WRITTEN TASK →
Reproduce the data below word for word, with no changes.

Pointing records for text and elements
++++++++++++++++++++

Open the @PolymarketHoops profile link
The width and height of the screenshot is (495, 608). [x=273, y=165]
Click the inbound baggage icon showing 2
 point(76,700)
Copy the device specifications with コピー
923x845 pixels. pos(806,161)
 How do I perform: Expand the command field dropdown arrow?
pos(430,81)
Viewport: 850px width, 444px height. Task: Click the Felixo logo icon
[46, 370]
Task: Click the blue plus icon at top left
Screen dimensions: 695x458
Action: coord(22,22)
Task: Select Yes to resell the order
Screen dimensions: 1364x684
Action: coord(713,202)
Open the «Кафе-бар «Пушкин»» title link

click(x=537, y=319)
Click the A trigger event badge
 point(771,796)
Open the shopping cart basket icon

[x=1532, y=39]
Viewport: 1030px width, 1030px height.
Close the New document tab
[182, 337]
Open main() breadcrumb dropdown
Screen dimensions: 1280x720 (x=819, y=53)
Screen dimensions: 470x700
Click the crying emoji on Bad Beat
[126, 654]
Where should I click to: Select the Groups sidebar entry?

++++++++++++++++++++

FULL OUTPUT →
Open the @PolymarketHoops profile link
The width and height of the screenshot is (495, 608). [x=273, y=165]
Click the inbound baggage icon showing 2
 point(76,700)
Copy the device specifications with コピー
923x845 pixels. pos(806,161)
 How do I perform: Expand the command field dropdown arrow?
pos(430,81)
Viewport: 850px width, 444px height. Task: Click the Felixo logo icon
[46, 370]
Task: Click the blue plus icon at top left
Screen dimensions: 695x458
Action: coord(22,22)
Task: Select Yes to resell the order
Screen dimensions: 1364x684
Action: coord(713,202)
Open the «Кафе-бар «Пушкин»» title link

click(x=537, y=319)
Click the A trigger event badge
 point(771,796)
Open the shopping cart basket icon

[x=1532, y=39]
Viewport: 1030px width, 1030px height.
Close the New document tab
[182, 337]
Open main() breadcrumb dropdown
Screen dimensions: 1280x720 (x=819, y=53)
Screen dimensions: 470x700
Click the crying emoji on Bad Beat
[126, 654]
Where should I click to: Select the Groups sidebar entry?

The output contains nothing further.